ABOUT THIS TASK
Transcribe every entry precisely, omitting nothing.

INPUT RECORDS

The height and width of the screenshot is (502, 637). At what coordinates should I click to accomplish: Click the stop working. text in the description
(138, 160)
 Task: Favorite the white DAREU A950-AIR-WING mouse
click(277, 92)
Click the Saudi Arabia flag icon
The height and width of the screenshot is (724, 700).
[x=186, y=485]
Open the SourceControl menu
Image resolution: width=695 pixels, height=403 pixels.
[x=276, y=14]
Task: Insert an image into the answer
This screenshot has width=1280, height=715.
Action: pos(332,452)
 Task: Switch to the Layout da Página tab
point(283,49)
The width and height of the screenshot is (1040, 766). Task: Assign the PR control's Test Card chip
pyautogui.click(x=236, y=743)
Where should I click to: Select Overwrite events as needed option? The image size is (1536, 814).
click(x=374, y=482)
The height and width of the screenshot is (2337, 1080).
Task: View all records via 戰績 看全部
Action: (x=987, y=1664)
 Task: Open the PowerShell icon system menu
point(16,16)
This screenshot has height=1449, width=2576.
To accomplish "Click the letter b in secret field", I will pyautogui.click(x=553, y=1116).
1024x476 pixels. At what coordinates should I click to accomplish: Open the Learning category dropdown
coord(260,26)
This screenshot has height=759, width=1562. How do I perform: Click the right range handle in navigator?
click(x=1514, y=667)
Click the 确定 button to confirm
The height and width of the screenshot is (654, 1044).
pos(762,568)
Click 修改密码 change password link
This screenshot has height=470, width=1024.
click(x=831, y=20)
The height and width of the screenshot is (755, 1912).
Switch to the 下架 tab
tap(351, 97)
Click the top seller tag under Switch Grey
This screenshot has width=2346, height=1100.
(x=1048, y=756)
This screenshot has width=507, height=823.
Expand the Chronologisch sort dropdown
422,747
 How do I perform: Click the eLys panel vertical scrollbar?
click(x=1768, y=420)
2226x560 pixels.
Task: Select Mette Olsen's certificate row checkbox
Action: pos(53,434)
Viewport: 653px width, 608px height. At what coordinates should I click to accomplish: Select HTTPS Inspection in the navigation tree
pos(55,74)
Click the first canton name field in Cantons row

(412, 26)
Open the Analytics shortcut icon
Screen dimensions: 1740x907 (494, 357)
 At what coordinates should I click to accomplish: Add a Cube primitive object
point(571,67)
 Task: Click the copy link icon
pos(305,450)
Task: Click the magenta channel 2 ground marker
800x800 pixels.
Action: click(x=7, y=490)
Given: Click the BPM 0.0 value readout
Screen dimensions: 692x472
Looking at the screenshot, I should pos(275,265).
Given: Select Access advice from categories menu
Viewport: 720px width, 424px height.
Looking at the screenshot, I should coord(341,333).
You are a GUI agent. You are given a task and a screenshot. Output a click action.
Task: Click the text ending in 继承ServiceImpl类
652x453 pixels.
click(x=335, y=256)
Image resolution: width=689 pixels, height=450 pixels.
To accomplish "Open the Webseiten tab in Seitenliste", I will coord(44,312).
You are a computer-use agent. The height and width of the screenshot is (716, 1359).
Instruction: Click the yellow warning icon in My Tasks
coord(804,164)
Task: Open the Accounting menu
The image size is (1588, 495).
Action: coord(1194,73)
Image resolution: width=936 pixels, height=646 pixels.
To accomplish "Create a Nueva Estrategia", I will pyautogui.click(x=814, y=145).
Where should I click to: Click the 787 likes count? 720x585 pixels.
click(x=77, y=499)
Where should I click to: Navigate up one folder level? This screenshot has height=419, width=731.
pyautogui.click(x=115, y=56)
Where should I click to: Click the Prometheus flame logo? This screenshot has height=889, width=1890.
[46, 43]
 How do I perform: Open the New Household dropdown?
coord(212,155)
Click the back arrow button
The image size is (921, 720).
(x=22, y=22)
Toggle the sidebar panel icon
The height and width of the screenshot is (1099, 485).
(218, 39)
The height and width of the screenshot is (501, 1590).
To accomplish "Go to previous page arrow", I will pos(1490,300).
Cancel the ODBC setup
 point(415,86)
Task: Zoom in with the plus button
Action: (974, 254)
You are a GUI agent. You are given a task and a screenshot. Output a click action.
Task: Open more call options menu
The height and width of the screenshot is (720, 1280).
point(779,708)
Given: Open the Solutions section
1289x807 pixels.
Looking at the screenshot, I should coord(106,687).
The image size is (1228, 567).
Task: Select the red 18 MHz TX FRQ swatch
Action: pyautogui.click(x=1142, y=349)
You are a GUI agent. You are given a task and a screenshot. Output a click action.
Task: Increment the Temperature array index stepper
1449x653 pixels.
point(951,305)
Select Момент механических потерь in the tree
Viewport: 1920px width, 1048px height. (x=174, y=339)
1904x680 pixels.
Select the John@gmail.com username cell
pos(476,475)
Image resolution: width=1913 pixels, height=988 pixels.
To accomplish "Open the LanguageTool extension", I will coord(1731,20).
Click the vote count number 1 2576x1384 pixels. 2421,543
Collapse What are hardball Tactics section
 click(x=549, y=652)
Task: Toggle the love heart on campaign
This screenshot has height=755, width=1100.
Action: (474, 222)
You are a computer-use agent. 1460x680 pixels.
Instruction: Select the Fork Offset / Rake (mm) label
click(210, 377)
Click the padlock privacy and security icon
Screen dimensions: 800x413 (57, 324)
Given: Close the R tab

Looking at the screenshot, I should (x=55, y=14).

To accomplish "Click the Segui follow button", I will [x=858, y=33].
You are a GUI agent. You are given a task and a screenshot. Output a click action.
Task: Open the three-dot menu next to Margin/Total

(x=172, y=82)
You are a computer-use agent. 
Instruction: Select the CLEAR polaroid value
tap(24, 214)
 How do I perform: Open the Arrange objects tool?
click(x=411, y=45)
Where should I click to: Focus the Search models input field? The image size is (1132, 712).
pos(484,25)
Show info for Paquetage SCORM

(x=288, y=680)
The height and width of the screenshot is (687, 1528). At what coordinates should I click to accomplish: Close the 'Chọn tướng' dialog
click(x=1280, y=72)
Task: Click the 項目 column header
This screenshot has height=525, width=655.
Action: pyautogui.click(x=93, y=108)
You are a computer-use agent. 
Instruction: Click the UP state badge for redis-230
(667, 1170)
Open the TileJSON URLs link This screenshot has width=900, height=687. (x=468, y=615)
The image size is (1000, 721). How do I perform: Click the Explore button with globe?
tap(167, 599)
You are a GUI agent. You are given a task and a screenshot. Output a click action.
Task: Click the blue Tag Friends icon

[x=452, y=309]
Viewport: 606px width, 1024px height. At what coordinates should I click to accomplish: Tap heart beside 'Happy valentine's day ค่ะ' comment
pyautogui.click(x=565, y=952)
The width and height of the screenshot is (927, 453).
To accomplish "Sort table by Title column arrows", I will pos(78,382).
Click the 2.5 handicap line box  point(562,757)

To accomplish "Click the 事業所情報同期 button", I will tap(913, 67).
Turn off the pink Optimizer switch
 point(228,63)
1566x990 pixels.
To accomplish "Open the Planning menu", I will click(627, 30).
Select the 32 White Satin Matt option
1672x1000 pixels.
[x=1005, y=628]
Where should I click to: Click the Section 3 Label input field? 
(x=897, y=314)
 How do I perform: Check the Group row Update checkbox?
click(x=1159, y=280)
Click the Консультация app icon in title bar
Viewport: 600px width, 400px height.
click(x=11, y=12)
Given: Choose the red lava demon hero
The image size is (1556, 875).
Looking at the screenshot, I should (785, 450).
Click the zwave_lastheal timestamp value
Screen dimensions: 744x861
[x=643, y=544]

OUTPUT OF THE EXERCISE
The height and width of the screenshot is (502, 637). At what coordinates should I click to accomplish: Click the stop working. text in the description
(138, 160)
 Task: Favorite the white DAREU A950-AIR-WING mouse
click(277, 92)
Click the Saudi Arabia flag icon
The height and width of the screenshot is (724, 700).
[x=186, y=485]
Open the SourceControl menu
Image resolution: width=695 pixels, height=403 pixels.
[x=276, y=14]
Task: Insert an image into the answer
This screenshot has width=1280, height=715.
Action: pos(332,452)
 Task: Switch to the Layout da Página tab
point(283,49)
The width and height of the screenshot is (1040, 766). Task: Assign the PR control's Test Card chip
pyautogui.click(x=236, y=743)
Where should I click to: Select Overwrite events as needed option? The image size is (1536, 814).
click(x=374, y=482)
The height and width of the screenshot is (2337, 1080).
Task: View all records via 戰績 看全部
Action: (x=987, y=1664)
 Task: Open the PowerShell icon system menu
point(16,16)
This screenshot has height=1449, width=2576.
To accomplish "Click the letter b in secret field", I will pyautogui.click(x=553, y=1116).
1024x476 pixels. At what coordinates should I click to accomplish: Open the Learning category dropdown
coord(260,26)
This screenshot has height=759, width=1562. How do I perform: Click the right range handle in navigator?
click(x=1514, y=667)
Click the 确定 button to confirm
The height and width of the screenshot is (654, 1044).
pos(762,568)
Click 修改密码 change password link
This screenshot has height=470, width=1024.
click(x=831, y=20)
The height and width of the screenshot is (755, 1912).
Switch to the 下架 tab
tap(351, 97)
Click the top seller tag under Switch Grey
This screenshot has width=2346, height=1100.
(x=1048, y=756)
This screenshot has width=507, height=823.
Expand the Chronologisch sort dropdown
422,747
 How do I perform: Click the eLys panel vertical scrollbar?
click(x=1768, y=420)
2226x560 pixels.
Task: Select Mette Olsen's certificate row checkbox
Action: pos(53,434)
Viewport: 653px width, 608px height. At what coordinates should I click to accomplish: Select HTTPS Inspection in the navigation tree
pos(55,74)
Click the first canton name field in Cantons row

(412, 26)
Open the Analytics shortcut icon
Screen dimensions: 1740x907 (494, 357)
 At what coordinates should I click to accomplish: Add a Cube primitive object
point(571,67)
 Task: Click the copy link icon
pos(305,450)
Task: Click the magenta channel 2 ground marker
800x800 pixels.
Action: click(x=7, y=490)
Given: Click the BPM 0.0 value readout
Screen dimensions: 692x472
Looking at the screenshot, I should pos(275,265).
Given: Select Access advice from categories menu
Viewport: 720px width, 424px height.
Looking at the screenshot, I should coord(341,333).
You are a GUI agent. You are given a task and a screenshot. Output a click action.
Task: Click the text ending in 继承ServiceImpl类
652x453 pixels.
click(x=335, y=256)
Image resolution: width=689 pixels, height=450 pixels.
To accomplish "Open the Webseiten tab in Seitenliste", I will coord(44,312).
You are a computer-use agent. The height and width of the screenshot is (716, 1359).
Instruction: Click the yellow warning icon in My Tasks
coord(804,164)
Task: Open the Accounting menu
The image size is (1588, 495).
Action: coord(1194,73)
Image resolution: width=936 pixels, height=646 pixels.
To accomplish "Create a Nueva Estrategia", I will pyautogui.click(x=814, y=145).
Where should I click to: Click the 787 likes count? 720x585 pixels.
click(x=77, y=499)
Where should I click to: Navigate up one folder level? This screenshot has height=419, width=731.
pyautogui.click(x=115, y=56)
Where should I click to: Click the Prometheus flame logo? This screenshot has height=889, width=1890.
[46, 43]
 How do I perform: Open the New Household dropdown?
coord(212,155)
Click the back arrow button
The image size is (921, 720).
(x=22, y=22)
Toggle the sidebar panel icon
The height and width of the screenshot is (1099, 485).
(218, 39)
The height and width of the screenshot is (501, 1590).
To accomplish "Go to previous page arrow", I will pos(1490,300).
Cancel the ODBC setup
 point(415,86)
Task: Zoom in with the plus button
Action: (974, 254)
You are a GUI agent. You are given a task and a screenshot. Output a click action.
Task: Open more call options menu
The height and width of the screenshot is (720, 1280).
point(779,708)
Given: Open the Solutions section
1289x807 pixels.
Looking at the screenshot, I should coord(106,687).
The image size is (1228, 567).
Task: Select the red 18 MHz TX FRQ swatch
Action: pyautogui.click(x=1142, y=349)
You are a GUI agent. You are given a task and a screenshot. Output a click action.
Task: Increment the Temperature array index stepper
1449x653 pixels.
point(951,305)
Select Момент механических потерь in the tree
Viewport: 1920px width, 1048px height. (x=174, y=339)
1904x680 pixels.
Select the John@gmail.com username cell
pos(476,475)
Image resolution: width=1913 pixels, height=988 pixels.
To accomplish "Open the LanguageTool extension", I will coord(1731,20).
Click the vote count number 1 2576x1384 pixels. 2421,543
Collapse What are hardball Tactics section
 click(x=549, y=652)
Task: Toggle the love heart on campaign
This screenshot has height=755, width=1100.
Action: (474, 222)
You are a computer-use agent. 1460x680 pixels.
Instruction: Select the Fork Offset / Rake (mm) label
click(210, 377)
Click the padlock privacy and security icon
Screen dimensions: 800x413 (57, 324)
Given: Close the R tab

Looking at the screenshot, I should (x=55, y=14).

To accomplish "Click the Segui follow button", I will [x=858, y=33].
You are a GUI agent. You are given a task and a screenshot. Output a click action.
Task: Open the three-dot menu next to Margin/Total

(x=172, y=82)
You are a computer-use agent. 
Instruction: Select the CLEAR polaroid value
tap(24, 214)
 How do I perform: Open the Arrange objects tool?
click(x=411, y=45)
Where should I click to: Focus the Search models input field? The image size is (1132, 712).
pos(484,25)
Show info for Paquetage SCORM

(x=288, y=680)
The height and width of the screenshot is (687, 1528). At what coordinates should I click to accomplish: Close the 'Chọn tướng' dialog
click(x=1280, y=72)
Task: Click the 項目 column header
This screenshot has height=525, width=655.
Action: pyautogui.click(x=93, y=108)
You are a computer-use agent. 
Instruction: Click the UP state badge for redis-230
(667, 1170)
Open the TileJSON URLs link This screenshot has width=900, height=687. (x=468, y=615)
The image size is (1000, 721). How do I perform: Click the Explore button with globe?
tap(167, 599)
You are a GUI agent. You are given a task and a screenshot. Output a click action.
Task: Click the blue Tag Friends icon

[x=452, y=309]
Viewport: 606px width, 1024px height. At what coordinates should I click to accomplish: Tap heart beside 'Happy valentine's day ค่ะ' comment
pyautogui.click(x=565, y=952)
The width and height of the screenshot is (927, 453).
To accomplish "Sort table by Title column arrows", I will pos(78,382).
Click the 2.5 handicap line box  point(562,757)

To accomplish "Click the 事業所情報同期 button", I will tap(913, 67).
Turn off the pink Optimizer switch
 point(228,63)
1566x990 pixels.
To accomplish "Open the Planning menu", I will click(627, 30).
Select the 32 White Satin Matt option
1672x1000 pixels.
[x=1005, y=628]
Where should I click to: Click the Section 3 Label input field? 
(x=897, y=314)
 How do I perform: Check the Group row Update checkbox?
click(x=1159, y=280)
Click the Консультация app icon in title bar
Viewport: 600px width, 400px height.
click(x=11, y=12)
Given: Choose the red lava demon hero
The image size is (1556, 875).
Looking at the screenshot, I should (785, 450).
Click the zwave_lastheal timestamp value
Screen dimensions: 744x861
[x=643, y=544]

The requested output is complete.